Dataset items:
################
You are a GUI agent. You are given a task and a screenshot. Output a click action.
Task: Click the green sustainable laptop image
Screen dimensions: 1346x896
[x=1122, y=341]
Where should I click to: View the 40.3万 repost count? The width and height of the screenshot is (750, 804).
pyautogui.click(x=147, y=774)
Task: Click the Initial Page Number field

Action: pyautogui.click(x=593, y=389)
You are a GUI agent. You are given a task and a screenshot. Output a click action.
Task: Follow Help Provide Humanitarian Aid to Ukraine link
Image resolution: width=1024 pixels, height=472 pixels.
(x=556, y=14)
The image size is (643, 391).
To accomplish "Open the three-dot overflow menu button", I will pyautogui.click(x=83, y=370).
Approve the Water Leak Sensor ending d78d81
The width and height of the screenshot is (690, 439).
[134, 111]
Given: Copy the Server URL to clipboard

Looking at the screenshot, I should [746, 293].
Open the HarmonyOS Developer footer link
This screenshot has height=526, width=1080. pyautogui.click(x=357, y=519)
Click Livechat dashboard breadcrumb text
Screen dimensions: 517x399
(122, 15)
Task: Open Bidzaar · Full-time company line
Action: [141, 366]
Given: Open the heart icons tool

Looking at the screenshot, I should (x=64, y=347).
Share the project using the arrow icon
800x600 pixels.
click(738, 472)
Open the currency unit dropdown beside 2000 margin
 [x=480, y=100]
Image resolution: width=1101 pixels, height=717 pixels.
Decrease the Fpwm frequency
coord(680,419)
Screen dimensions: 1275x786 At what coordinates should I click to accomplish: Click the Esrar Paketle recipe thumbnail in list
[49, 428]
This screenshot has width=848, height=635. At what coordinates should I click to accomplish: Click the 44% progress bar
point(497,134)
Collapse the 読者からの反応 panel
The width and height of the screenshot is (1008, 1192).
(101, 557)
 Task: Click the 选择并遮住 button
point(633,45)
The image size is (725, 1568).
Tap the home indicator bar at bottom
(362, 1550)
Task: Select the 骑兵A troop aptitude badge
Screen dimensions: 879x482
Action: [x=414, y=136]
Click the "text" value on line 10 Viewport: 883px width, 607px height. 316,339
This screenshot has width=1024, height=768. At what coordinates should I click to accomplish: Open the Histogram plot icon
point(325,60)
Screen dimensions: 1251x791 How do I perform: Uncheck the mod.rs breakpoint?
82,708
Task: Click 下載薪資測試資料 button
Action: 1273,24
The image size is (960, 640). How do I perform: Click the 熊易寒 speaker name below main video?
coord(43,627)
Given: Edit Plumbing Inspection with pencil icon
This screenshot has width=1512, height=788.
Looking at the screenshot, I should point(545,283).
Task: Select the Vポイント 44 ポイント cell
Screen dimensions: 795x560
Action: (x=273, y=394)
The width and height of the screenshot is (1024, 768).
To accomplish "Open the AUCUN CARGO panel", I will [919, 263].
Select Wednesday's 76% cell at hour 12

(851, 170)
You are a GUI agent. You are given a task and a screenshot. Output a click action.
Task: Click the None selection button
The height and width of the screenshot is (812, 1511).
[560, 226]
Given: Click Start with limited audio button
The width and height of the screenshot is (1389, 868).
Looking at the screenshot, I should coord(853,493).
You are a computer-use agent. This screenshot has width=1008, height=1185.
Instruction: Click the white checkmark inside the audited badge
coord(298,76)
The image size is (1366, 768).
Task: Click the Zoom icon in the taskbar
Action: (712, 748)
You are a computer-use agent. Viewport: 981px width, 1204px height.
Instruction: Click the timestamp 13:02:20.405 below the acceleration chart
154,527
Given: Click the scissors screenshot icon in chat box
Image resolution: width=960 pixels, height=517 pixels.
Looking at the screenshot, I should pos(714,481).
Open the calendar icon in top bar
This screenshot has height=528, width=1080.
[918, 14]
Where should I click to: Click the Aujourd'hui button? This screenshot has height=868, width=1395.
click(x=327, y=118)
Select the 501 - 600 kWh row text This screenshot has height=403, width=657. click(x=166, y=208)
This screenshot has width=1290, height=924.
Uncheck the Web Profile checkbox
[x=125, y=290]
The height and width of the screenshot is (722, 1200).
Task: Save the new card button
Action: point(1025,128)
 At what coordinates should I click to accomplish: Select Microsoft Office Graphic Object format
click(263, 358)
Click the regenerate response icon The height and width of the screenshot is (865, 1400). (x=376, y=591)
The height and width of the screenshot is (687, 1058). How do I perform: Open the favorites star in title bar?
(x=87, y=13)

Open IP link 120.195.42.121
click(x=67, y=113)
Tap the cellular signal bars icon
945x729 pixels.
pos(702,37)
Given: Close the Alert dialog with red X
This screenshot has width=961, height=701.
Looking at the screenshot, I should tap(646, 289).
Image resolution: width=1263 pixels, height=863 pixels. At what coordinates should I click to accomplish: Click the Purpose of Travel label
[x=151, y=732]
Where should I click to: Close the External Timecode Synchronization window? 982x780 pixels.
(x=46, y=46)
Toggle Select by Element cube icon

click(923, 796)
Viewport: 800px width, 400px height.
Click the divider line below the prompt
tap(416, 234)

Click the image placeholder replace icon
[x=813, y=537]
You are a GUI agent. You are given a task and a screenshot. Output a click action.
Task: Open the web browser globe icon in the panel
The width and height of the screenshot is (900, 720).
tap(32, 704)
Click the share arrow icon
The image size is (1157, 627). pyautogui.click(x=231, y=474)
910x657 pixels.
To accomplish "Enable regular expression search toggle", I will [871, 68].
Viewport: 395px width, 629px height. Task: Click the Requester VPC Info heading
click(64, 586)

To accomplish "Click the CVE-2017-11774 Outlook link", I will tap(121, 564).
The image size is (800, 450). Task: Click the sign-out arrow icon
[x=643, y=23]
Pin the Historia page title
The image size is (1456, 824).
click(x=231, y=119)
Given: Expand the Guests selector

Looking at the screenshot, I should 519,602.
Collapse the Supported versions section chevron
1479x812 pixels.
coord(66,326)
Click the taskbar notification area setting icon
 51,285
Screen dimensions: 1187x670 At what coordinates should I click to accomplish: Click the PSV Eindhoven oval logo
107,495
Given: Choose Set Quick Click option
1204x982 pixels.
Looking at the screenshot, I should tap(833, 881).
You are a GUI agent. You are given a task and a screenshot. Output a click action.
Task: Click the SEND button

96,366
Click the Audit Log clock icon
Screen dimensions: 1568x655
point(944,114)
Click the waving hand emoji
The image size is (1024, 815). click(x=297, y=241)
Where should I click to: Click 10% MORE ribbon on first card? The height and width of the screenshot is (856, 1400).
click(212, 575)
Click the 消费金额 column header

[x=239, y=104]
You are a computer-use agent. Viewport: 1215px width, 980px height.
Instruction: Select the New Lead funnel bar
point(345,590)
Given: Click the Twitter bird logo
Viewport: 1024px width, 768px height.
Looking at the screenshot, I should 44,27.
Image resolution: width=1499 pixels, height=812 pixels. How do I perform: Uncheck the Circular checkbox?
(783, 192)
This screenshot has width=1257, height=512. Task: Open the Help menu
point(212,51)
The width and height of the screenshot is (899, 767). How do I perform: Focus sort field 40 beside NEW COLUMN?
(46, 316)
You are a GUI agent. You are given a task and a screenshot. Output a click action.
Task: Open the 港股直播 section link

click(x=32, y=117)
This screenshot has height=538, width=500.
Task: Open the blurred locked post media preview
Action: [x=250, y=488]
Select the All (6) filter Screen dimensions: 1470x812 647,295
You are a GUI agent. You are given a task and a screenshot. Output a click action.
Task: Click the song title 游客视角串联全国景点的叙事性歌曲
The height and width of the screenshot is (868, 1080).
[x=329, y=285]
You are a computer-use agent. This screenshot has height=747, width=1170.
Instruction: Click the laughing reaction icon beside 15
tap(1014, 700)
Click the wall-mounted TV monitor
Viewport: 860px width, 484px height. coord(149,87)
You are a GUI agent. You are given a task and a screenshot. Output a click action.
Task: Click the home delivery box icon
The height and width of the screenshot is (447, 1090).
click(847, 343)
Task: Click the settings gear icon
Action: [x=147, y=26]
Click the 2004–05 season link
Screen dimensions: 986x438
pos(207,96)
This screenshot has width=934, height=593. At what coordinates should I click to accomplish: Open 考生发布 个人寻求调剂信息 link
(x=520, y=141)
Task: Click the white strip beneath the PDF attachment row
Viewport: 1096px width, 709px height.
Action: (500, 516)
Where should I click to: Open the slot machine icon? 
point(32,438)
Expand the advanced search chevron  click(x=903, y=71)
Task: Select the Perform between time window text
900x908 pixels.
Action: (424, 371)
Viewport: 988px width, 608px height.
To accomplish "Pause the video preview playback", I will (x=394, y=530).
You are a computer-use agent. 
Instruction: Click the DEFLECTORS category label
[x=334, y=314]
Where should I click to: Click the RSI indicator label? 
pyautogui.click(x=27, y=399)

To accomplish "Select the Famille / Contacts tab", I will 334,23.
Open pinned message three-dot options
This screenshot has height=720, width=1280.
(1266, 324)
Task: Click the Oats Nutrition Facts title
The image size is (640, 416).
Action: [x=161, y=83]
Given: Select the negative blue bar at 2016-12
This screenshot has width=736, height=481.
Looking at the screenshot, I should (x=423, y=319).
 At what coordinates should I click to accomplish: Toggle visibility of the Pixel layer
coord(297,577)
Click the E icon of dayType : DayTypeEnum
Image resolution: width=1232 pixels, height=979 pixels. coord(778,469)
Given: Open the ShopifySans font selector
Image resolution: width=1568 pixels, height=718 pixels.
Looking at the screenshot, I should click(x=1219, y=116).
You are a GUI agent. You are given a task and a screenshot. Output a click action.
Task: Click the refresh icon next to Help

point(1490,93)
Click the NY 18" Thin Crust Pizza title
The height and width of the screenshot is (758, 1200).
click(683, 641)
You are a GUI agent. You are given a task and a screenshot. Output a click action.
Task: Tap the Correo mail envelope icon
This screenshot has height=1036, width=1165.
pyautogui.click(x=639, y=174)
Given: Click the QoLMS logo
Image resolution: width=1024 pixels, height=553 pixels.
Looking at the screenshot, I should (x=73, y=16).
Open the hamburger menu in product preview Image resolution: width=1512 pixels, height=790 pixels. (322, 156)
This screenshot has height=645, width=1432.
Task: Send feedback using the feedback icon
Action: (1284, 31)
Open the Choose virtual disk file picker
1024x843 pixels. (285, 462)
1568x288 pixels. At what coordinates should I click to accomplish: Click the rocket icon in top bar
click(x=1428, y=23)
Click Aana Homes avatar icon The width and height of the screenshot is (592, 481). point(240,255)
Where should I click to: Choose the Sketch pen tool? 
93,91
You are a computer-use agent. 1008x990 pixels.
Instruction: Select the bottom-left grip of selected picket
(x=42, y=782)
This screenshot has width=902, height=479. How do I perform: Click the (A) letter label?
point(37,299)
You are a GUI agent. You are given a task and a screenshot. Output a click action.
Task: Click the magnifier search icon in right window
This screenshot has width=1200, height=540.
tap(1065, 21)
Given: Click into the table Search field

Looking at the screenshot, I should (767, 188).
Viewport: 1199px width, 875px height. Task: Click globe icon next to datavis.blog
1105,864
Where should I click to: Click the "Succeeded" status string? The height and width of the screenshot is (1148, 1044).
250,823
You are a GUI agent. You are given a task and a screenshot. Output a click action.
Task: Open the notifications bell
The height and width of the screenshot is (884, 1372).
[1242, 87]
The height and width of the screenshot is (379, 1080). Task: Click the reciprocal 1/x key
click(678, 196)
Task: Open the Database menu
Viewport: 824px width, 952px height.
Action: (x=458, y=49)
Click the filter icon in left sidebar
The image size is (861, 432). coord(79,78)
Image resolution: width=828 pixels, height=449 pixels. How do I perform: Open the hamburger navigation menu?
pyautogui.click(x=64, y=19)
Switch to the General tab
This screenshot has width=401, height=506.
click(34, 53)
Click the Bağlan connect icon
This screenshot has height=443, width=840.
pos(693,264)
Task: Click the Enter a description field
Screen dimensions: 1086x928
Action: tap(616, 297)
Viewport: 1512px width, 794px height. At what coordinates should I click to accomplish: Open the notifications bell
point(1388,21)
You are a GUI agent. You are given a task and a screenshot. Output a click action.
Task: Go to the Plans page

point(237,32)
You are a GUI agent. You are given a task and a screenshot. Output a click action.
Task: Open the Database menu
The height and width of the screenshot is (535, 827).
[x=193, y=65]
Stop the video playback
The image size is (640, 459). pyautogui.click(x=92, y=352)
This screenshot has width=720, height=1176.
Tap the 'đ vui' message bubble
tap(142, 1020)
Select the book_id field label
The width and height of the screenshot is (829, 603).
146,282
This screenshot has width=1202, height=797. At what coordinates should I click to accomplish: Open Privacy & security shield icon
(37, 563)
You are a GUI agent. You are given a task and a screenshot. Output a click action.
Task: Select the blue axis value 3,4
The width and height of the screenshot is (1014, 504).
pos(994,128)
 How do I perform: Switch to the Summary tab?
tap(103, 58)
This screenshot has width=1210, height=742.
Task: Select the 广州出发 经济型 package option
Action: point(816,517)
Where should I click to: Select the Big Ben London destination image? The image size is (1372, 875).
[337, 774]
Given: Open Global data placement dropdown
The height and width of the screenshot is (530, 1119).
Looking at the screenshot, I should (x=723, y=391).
################
§ **EXERCISE AIM**
Could you transcribe the entries above word for word, from the line with "This screenshot has width=1202, height=797." down to the line with "Given: Open Global data placement dropdown", keeping both?

§ **ANSWER SPACE**
This screenshot has width=1202, height=797. At what coordinates should I click to accomplish: Open Privacy & security shield icon
(37, 563)
You are a GUI agent. You are given a task and a screenshot. Output a click action.
Task: Select the blue axis value 3,4
The width and height of the screenshot is (1014, 504).
pos(994,128)
 How do I perform: Switch to the Summary tab?
tap(103, 58)
This screenshot has width=1210, height=742.
Task: Select the 广州出发 经济型 package option
Action: point(816,517)
Where should I click to: Select the Big Ben London destination image? The image size is (1372, 875).
[337, 774]
Given: Open Global data placement dropdown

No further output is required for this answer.